■ Exercise data ■
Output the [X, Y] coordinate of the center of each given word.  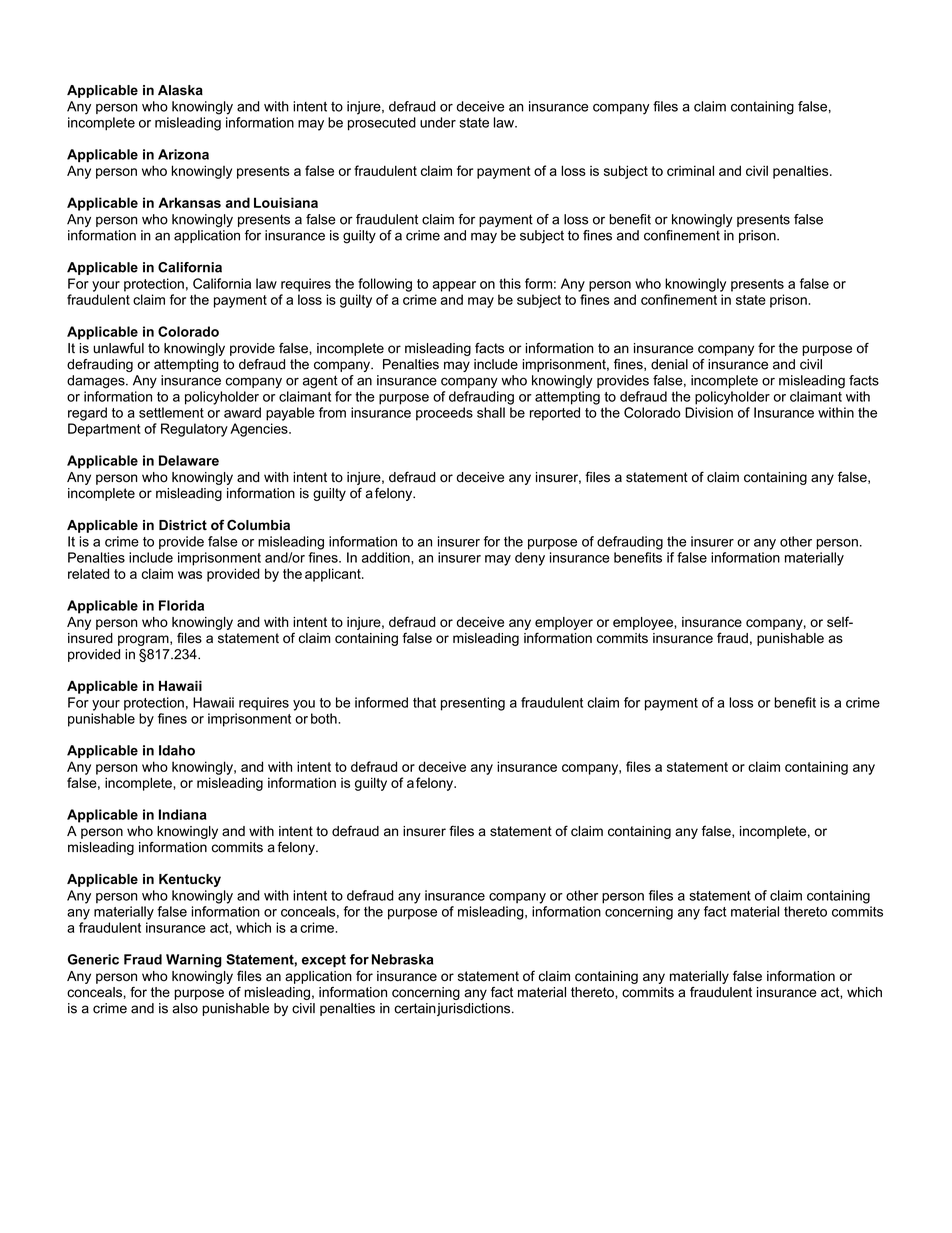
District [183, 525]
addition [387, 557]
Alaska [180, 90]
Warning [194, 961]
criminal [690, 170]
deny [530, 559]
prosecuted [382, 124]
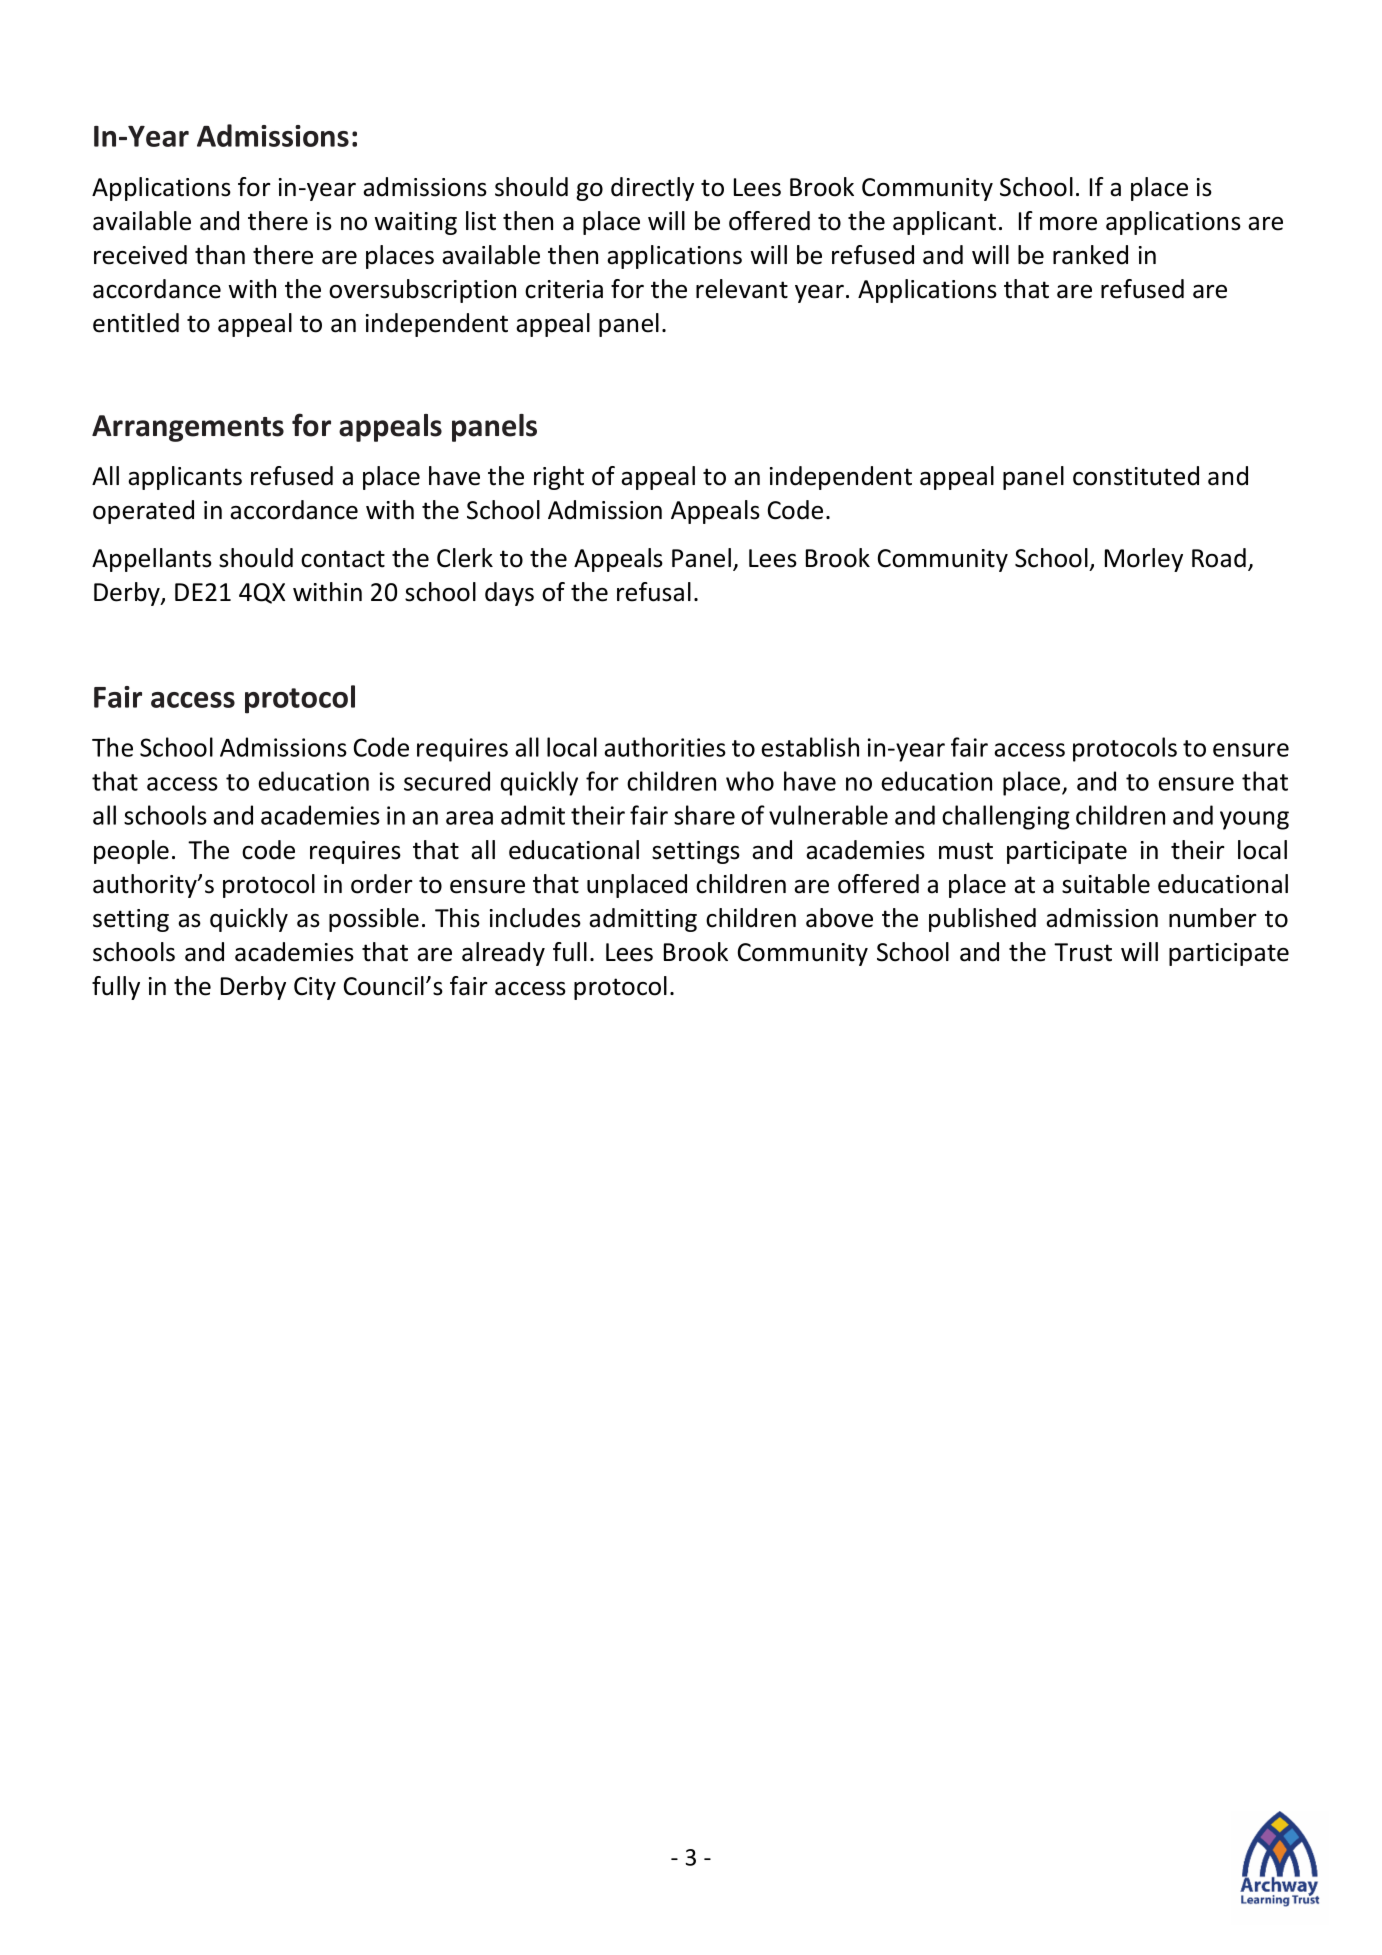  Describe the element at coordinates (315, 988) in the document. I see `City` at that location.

■ Objective ■
Can you write out every row above word for word, leaving the pictures out?

■ Answer ■
Output the [X, Y] coordinate of the center of each given word.  
District [183, 525]
addition [387, 557]
Alaska [180, 90]
Warning [194, 961]
criminal [690, 170]
deny [530, 559]
prosecuted [382, 124]
  Describe the element at coordinates (315, 988) in the document. I see `City` at that location.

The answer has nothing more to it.